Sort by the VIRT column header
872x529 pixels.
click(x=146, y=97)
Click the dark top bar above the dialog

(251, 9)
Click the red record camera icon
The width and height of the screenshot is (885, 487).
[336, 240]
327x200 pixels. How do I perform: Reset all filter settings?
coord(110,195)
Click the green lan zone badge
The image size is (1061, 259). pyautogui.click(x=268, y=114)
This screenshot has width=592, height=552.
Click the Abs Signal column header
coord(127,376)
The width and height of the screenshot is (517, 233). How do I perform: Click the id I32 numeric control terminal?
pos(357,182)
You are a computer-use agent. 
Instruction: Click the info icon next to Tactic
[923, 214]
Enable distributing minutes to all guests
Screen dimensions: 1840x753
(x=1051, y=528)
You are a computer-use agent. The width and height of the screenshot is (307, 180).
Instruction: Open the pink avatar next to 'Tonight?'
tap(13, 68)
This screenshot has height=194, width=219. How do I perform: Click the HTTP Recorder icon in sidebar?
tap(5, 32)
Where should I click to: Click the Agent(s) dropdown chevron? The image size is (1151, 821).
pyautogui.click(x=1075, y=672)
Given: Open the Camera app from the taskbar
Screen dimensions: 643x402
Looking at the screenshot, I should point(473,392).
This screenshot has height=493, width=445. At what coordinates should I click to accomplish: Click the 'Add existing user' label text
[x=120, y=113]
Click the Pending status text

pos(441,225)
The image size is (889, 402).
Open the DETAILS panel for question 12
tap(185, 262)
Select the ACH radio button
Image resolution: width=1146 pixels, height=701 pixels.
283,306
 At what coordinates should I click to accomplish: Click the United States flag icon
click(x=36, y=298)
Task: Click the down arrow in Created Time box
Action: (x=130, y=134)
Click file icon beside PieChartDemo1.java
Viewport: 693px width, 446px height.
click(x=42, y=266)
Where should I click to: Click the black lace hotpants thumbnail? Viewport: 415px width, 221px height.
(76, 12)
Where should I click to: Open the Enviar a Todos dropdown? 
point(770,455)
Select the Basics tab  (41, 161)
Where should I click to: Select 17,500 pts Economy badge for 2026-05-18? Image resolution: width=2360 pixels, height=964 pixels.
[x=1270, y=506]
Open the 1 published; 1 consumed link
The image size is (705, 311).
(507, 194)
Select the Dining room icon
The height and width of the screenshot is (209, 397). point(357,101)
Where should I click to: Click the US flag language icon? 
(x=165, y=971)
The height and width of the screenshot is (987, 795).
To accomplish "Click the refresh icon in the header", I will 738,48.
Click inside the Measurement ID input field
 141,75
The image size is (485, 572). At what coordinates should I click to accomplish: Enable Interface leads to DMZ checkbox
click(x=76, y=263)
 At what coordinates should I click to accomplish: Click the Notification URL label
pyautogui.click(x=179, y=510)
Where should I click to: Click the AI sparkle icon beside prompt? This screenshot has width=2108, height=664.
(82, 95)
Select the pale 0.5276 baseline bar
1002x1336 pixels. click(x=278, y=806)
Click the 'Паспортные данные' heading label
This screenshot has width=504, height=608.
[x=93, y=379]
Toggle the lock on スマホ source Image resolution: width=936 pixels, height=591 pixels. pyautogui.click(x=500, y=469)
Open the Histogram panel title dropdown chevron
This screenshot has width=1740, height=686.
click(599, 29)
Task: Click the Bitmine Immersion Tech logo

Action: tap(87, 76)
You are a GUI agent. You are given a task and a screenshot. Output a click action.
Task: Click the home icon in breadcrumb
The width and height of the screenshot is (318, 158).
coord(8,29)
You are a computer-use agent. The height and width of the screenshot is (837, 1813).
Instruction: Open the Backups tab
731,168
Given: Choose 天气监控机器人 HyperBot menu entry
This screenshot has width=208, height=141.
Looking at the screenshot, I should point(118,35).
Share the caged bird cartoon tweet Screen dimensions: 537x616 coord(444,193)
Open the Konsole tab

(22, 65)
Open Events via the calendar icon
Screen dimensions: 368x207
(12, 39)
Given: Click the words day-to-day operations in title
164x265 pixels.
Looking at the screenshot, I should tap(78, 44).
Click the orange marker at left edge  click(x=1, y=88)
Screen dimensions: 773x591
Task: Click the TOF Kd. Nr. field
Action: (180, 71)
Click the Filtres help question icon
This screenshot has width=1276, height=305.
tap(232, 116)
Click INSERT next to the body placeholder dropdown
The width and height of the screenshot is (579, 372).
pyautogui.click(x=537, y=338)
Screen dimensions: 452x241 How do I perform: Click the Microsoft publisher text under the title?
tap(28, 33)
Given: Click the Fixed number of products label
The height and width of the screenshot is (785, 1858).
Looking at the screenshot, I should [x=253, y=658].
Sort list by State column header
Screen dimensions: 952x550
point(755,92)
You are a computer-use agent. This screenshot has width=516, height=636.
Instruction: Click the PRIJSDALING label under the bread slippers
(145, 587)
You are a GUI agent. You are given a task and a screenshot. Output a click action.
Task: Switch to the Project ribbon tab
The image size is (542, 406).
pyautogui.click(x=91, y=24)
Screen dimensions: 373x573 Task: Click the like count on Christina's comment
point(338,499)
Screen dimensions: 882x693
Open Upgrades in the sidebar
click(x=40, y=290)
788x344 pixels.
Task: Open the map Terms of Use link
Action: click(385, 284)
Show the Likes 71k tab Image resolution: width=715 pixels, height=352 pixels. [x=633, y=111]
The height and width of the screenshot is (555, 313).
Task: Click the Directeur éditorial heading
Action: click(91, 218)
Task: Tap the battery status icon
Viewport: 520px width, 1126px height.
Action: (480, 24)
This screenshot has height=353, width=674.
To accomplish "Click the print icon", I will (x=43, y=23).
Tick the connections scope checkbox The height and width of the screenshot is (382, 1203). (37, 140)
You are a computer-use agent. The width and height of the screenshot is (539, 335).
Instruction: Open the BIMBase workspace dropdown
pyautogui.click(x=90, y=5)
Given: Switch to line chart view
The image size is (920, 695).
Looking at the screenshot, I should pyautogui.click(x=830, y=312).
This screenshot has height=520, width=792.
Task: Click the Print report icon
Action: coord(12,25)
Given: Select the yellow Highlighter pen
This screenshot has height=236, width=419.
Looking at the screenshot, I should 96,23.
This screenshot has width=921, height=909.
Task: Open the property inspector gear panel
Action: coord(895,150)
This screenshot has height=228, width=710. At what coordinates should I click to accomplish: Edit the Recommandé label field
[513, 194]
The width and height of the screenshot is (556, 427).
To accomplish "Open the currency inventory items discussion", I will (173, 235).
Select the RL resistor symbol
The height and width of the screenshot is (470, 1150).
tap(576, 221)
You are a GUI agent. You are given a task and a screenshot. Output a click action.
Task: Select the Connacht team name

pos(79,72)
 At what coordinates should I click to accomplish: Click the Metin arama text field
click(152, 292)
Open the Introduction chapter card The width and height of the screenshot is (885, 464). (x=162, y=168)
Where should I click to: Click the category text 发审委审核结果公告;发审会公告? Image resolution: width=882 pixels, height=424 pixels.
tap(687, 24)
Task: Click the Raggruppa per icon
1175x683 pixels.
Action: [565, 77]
+++
**Directions for this task**
With nothing added or dropped, write out every entry.

**Exercise solution**
Sort by the VIRT column header
872x529 pixels.
click(x=146, y=97)
Click the dark top bar above the dialog

(251, 9)
Click the red record camera icon
The width and height of the screenshot is (885, 487).
[336, 240]
327x200 pixels. How do I perform: Reset all filter settings?
coord(110,195)
Click the green lan zone badge
The image size is (1061, 259). pyautogui.click(x=268, y=114)
This screenshot has width=592, height=552.
Click the Abs Signal column header
coord(127,376)
The width and height of the screenshot is (517, 233). How do I perform: Click the id I32 numeric control terminal?
pos(357,182)
You are a computer-use agent. 
Instruction: Click the info icon next to Tactic
[923, 214]
Enable distributing minutes to all guests
Screen dimensions: 1840x753
(x=1051, y=528)
You are a computer-use agent. The width and height of the screenshot is (307, 180).
Instruction: Open the pink avatar next to 'Tonight?'
tap(13, 68)
This screenshot has height=194, width=219. How do I perform: Click the HTTP Recorder icon in sidebar?
tap(5, 32)
Where should I click to: Click the Agent(s) dropdown chevron? The image size is (1151, 821).
pyautogui.click(x=1075, y=672)
Given: Open the Camera app from the taskbar
Screen dimensions: 643x402
Looking at the screenshot, I should point(473,392).
This screenshot has height=493, width=445. At what coordinates should I click to accomplish: Click the 'Add existing user' label text
[x=120, y=113]
Click the Pending status text

pos(441,225)
The image size is (889, 402).
Open the DETAILS panel for question 12
tap(185, 262)
Select the ACH radio button
Image resolution: width=1146 pixels, height=701 pixels.
283,306
 At what coordinates should I click to accomplish: Click the United States flag icon
click(x=36, y=298)
Task: Click the down arrow in Created Time box
Action: (x=130, y=134)
Click file icon beside PieChartDemo1.java
Viewport: 693px width, 446px height.
click(x=42, y=266)
Where should I click to: Click the black lace hotpants thumbnail? Viewport: 415px width, 221px height.
(76, 12)
Where should I click to: Open the Enviar a Todos dropdown? 
point(770,455)
Select the Basics tab  (41, 161)
Where should I click to: Select 17,500 pts Economy badge for 2026-05-18? Image resolution: width=2360 pixels, height=964 pixels.
[x=1270, y=506]
Open the 1 published; 1 consumed link
The image size is (705, 311).
(507, 194)
Select the Dining room icon
The height and width of the screenshot is (209, 397). point(357,101)
Where should I click to: Click the US flag language icon? 
(x=165, y=971)
The height and width of the screenshot is (987, 795).
To accomplish "Click the refresh icon in the header", I will 738,48.
Click inside the Measurement ID input field
 141,75
The image size is (485, 572). At what coordinates should I click to accomplish: Enable Interface leads to DMZ checkbox
click(x=76, y=263)
 At what coordinates should I click to accomplish: Click the Notification URL label
pyautogui.click(x=179, y=510)
Where should I click to: Click the AI sparkle icon beside prompt? This screenshot has width=2108, height=664.
(82, 95)
Select the pale 0.5276 baseline bar
1002x1336 pixels. click(x=278, y=806)
Click the 'Паспортные данные' heading label
This screenshot has width=504, height=608.
[x=93, y=379]
Toggle the lock on スマホ source Image resolution: width=936 pixels, height=591 pixels. pyautogui.click(x=500, y=469)
Open the Histogram panel title dropdown chevron
This screenshot has width=1740, height=686.
click(599, 29)
Task: Click the Bitmine Immersion Tech logo

Action: tap(87, 76)
You are a GUI agent. You are given a task and a screenshot. Output a click action.
Task: Click the home icon in breadcrumb
The width and height of the screenshot is (318, 158).
coord(8,29)
You are a computer-use agent. The height and width of the screenshot is (837, 1813).
Instruction: Open the Backups tab
731,168
Given: Choose 天气监控机器人 HyperBot menu entry
This screenshot has width=208, height=141.
Looking at the screenshot, I should point(118,35).
Share the caged bird cartoon tweet Screen dimensions: 537x616 coord(444,193)
Open the Konsole tab

(22, 65)
Open Events via the calendar icon
Screen dimensions: 368x207
(12, 39)
Given: Click the words day-to-day operations in title
164x265 pixels.
Looking at the screenshot, I should tap(78, 44).
Click the orange marker at left edge  click(x=1, y=88)
Screen dimensions: 773x591
Task: Click the TOF Kd. Nr. field
Action: (180, 71)
Click the Filtres help question icon
This screenshot has width=1276, height=305.
tap(232, 116)
Click INSERT next to the body placeholder dropdown
The width and height of the screenshot is (579, 372).
pyautogui.click(x=537, y=338)
Screen dimensions: 452x241 How do I perform: Click the Microsoft publisher text under the title?
tap(28, 33)
Given: Click the Fixed number of products label
The height and width of the screenshot is (785, 1858).
Looking at the screenshot, I should [x=253, y=658].
Sort list by State column header
Screen dimensions: 952x550
point(755,92)
You are a computer-use agent. This screenshot has width=516, height=636.
Instruction: Click the PRIJSDALING label under the bread slippers
(145, 587)
You are a GUI agent. You are given a task and a screenshot. Output a click action.
Task: Switch to the Project ribbon tab
The image size is (542, 406).
pyautogui.click(x=91, y=24)
Screen dimensions: 373x573 Task: Click the like count on Christina's comment
point(338,499)
Screen dimensions: 882x693
Open Upgrades in the sidebar
click(x=40, y=290)
788x344 pixels.
Task: Open the map Terms of Use link
Action: click(385, 284)
Show the Likes 71k tab Image resolution: width=715 pixels, height=352 pixels. [x=633, y=111]
The height and width of the screenshot is (555, 313).
Task: Click the Directeur éditorial heading
Action: click(91, 218)
Task: Tap the battery status icon
Viewport: 520px width, 1126px height.
Action: (480, 24)
This screenshot has height=353, width=674.
To accomplish "Click the print icon", I will (x=43, y=23).
Tick the connections scope checkbox The height and width of the screenshot is (382, 1203). (37, 140)
You are a computer-use agent. The width and height of the screenshot is (539, 335).
Instruction: Open the BIMBase workspace dropdown
pyautogui.click(x=90, y=5)
Given: Switch to line chart view
The image size is (920, 695).
Looking at the screenshot, I should pyautogui.click(x=830, y=312).
This screenshot has height=520, width=792.
Task: Click the Print report icon
Action: coord(12,25)
Given: Select the yellow Highlighter pen
This screenshot has height=236, width=419.
Looking at the screenshot, I should 96,23.
This screenshot has width=921, height=909.
Task: Open the property inspector gear panel
Action: coord(895,150)
This screenshot has height=228, width=710. At what coordinates should I click to accomplish: Edit the Recommandé label field
[513, 194]
The width and height of the screenshot is (556, 427).
To accomplish "Open the currency inventory items discussion", I will (173, 235).
Select the RL resistor symbol
The height and width of the screenshot is (470, 1150).
tap(576, 221)
You are a GUI agent. You are given a task and a screenshot. Output a click action.
Task: Select the Connacht team name

pos(79,72)
 At what coordinates should I click to accomplish: Click the Metin arama text field
click(152, 292)
Open the Introduction chapter card The width and height of the screenshot is (885, 464). (x=162, y=168)
Where should I click to: Click the category text 发审委审核结果公告;发审会公告? Image resolution: width=882 pixels, height=424 pixels.
tap(687, 24)
Task: Click the Raggruppa per icon
1175x683 pixels.
Action: [565, 77]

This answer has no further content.